AUDIO DRAMA
Gallifrey
Chapter Six - Spirit

Starring: Lalla Ward and Louise Jameson
Big Finish Productions
RRP: £10.99
ISBN 1 84435 122 X
Available 24 May 2005


Since they are both tired of backbiting politics and intrigue, Romana persuades Leela to accompany her to the protected paradise of Davidia. Then an anomalous time ship arrives, carrying a hideously injured passenger. Is this broken man a victim of some terrible crime or part of a trap now primed and ready to spring...?
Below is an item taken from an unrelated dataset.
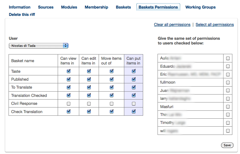Enable 'Can view items in' for Civil Response
This screenshot has height=154, width=240.
pos(69,104)
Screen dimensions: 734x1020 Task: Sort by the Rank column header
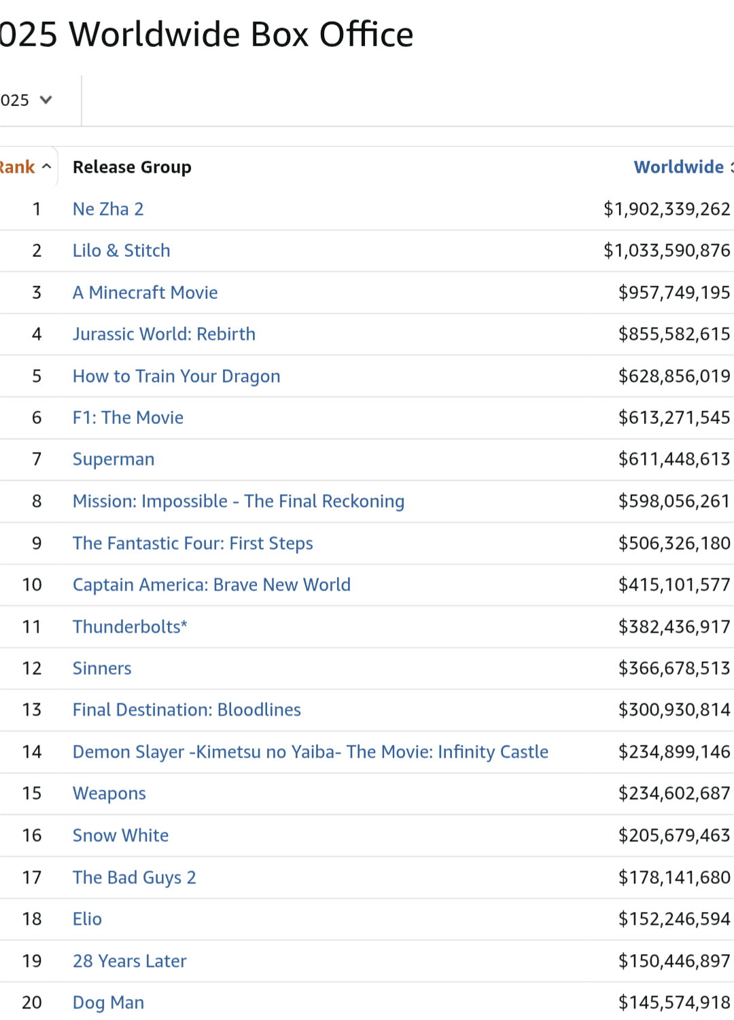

I wonder whether the folks at Big Finish are at all annoyed with Russell T Davies. It could be argued that his new version of Doctor Who has effectively invalidated not one but two of the company's spin-off series. First of all, the episode The End of the World revealed that Gallifrey had been destroyed, then the two-part Aliens of London/World War Three put paid to UNIT.

Still, we didn't see the entire staff of UNIT get killed by the Slitheen, so Emily Chaudhry and/or Robert Dalton may well have been elsewhere and survived the attack. As for the Gallifrey series, we must of course assume that these adventures are set before the planet's destruction, just as readers of the BBC's Eighth Doctor novels have been assuming for years.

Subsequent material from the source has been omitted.